Example REST request

  
curl -k --request POST 'https://example.com/authn-gcp/myorg/authenticate' --header 'Content-Type: application/x-www-form-urlencoded' --header "Accept-Encoding: base64" --data-urlencode 'jwt=eyJ0e......jjjkl'

Response

Code

Description

200

The response body is the access token

401

The request lacks valid authentication credentials

Response 200 example

Header

  
Content-Encoding: base64
Content-Type: text/plain

Body

Returns a base 64 access token of the application on the Google Cloud service whose Google token is provided in the input:

  
eyJwcm90ZWN0ZWQiOiJleUpoYkdjaU9pSmpiMjVxZFhJdWIzSm5MM05zYjNOcGJHOHZkaklpTENKcmFXUWlPaUkyTXpka05HWTFZMlU1WVdJd05ESTVOR0ZpWkRNNFptTmhPV00zWW1Nek5qWTVaak16TWprNU5UUXdZamhsTm1ZeU5tRTBNVGM1T0RFeE1HSm1aRGcwSW4wPSIsInBheWxvYWQiOiJleUp6ZFdJaU9pSmhaRzFwYmlJc0ltbGhkQ0k2TVRVNU9EYzJPVFUwTUgwPSIsInNpZ25hdHVyZSI6Ik5ya25FQTc2MnoweC1GVmRRakZHZVRUbkJzeXFBdlBHSWEyZUxZV3IyYVVGZDU5dHk0aGMxSlRsVGptdmpGNWNtVDNMUnFGbDhYYzNwMDhabEhjbVc0cTdiVnFtM21odmZEdVNVaE13RzhKUk4yRFZQVHZKbkFiT1NPX0JGdWhKdmk2OGJEVGxZSFFmUF81WHY1VWtuWHlLUDR2dGNoSjloMHJuVXN0T0F1YWlkM0RyQW5RV1c2dDRaMzRQajJhT2JrTkZ1TlMxNDBsamNwZ1A1dHdfU19ISzB6d1dlSXF4cjh6eUpTbk5aNjJ1WlhZV25zU051WGZtSWdtVVo2cTJFeVZWWUJ1Zk5SZTNVUmFkU09OYjRIcnFyX21UaGctWHUzMjA2N1h3QmNWZ3lWQ0JrcWtybktuRW1vRzlMRWs2ZjdNQVpDX1BXZnA4NXQ1VFFhVm1iZFlqT2lDTW9GMFoxYkhyZGN2MC1LRnpNRGxHa0pCS1Jxb0xYYkFGakhjMCJ9

For more information about using the access token, see Authenticate.
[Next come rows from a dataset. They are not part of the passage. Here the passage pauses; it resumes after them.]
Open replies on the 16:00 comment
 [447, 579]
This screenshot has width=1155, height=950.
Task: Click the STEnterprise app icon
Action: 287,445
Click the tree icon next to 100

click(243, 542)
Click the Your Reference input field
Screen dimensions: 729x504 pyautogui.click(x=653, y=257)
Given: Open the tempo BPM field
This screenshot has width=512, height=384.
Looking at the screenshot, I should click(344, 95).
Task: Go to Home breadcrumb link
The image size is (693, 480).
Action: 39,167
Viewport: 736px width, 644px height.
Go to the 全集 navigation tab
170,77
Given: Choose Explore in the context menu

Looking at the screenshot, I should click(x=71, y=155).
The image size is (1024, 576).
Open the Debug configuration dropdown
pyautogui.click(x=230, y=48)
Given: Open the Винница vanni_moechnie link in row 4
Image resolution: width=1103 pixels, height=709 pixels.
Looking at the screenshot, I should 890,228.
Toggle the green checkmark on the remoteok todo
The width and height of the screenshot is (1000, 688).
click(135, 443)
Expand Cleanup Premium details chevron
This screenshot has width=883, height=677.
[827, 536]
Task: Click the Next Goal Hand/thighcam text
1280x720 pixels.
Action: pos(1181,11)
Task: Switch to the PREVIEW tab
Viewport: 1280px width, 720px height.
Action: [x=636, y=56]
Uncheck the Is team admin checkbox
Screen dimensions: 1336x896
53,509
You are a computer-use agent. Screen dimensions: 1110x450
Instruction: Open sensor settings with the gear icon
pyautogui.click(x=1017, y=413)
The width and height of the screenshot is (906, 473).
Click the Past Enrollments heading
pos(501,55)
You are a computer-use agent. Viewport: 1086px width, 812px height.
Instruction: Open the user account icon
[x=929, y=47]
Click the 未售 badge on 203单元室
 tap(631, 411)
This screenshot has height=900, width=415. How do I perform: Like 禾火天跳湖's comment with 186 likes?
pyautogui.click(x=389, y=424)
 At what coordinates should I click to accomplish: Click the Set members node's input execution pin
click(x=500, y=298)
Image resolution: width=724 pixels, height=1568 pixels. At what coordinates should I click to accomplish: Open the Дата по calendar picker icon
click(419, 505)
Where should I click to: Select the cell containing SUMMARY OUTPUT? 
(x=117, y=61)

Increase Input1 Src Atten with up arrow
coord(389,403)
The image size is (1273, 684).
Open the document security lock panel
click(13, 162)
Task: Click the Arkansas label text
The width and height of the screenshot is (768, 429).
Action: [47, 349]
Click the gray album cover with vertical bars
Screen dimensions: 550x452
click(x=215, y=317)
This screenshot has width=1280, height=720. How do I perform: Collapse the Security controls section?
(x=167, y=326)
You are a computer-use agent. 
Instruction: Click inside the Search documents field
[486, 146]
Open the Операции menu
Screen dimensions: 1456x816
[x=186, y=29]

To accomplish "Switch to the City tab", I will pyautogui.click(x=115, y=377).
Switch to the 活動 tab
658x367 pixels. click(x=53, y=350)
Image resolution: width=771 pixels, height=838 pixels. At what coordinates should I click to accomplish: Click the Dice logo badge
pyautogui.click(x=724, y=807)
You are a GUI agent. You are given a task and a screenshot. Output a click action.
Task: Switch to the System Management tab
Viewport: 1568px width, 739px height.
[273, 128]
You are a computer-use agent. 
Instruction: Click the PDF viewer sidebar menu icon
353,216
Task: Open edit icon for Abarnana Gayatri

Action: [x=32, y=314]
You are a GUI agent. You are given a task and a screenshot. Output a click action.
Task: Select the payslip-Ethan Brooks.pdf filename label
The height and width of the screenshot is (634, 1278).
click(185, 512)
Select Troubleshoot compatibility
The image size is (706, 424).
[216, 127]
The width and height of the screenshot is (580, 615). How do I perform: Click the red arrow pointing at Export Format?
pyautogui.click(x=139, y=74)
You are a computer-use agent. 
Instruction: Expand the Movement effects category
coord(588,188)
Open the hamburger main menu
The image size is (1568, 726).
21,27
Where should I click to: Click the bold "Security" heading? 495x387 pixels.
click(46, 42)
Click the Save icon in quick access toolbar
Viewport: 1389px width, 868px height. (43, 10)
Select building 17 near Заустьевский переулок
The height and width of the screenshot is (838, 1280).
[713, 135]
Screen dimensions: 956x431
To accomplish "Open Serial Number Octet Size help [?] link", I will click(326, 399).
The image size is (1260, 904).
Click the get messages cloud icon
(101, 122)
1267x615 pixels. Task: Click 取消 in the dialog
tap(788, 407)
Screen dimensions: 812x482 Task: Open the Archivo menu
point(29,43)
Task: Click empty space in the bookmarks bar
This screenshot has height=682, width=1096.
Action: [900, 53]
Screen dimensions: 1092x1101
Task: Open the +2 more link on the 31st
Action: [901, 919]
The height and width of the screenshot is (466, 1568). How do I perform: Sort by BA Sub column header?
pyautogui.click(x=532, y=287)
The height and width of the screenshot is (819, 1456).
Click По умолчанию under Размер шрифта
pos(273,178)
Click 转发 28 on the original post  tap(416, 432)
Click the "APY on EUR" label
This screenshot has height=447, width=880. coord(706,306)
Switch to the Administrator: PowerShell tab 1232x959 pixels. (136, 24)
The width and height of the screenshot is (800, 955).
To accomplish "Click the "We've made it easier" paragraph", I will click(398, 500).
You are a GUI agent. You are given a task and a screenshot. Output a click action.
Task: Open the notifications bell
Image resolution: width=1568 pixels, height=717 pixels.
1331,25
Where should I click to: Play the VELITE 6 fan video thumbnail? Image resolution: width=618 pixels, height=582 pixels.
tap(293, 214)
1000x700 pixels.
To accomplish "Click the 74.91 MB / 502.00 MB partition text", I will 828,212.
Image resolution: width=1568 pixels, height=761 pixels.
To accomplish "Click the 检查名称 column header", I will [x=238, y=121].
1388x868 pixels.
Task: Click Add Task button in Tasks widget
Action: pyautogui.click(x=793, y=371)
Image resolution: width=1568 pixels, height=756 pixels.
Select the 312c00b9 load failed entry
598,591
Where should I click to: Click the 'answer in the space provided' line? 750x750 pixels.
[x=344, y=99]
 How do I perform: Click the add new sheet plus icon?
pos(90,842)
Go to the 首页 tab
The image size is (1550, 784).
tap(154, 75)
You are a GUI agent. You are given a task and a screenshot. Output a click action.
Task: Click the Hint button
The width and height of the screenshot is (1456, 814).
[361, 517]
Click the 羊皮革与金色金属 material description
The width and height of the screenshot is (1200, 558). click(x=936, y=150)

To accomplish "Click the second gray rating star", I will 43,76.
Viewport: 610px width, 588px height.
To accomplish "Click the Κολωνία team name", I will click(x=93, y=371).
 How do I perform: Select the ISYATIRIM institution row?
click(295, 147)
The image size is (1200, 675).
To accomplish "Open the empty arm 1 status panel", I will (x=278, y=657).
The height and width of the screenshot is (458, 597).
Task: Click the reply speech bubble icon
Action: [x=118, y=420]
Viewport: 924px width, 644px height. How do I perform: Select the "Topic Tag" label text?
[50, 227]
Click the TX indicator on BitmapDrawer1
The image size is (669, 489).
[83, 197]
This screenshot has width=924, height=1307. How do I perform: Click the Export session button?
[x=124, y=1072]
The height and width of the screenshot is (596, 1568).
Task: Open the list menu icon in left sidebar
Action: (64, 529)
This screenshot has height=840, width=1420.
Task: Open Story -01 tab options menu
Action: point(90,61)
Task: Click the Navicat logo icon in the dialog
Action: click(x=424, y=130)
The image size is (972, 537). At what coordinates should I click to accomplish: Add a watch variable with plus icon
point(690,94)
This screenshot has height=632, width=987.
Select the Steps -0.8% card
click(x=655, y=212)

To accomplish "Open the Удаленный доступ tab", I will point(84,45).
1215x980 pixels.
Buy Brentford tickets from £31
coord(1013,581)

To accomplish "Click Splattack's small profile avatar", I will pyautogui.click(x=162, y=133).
Troubleshooting the GCP Authenticator API

This section lists issues that may arise and recommended solutions:

Issue: The following error appears in the logs:

 

Authentication Error: #<NoMethodError: undefined method `<some_method>' for #<String:0x0000560784713130>>

Possible solution:

Run the request again without the host ID in the URL. The host ID is concluded by the token provided to the request.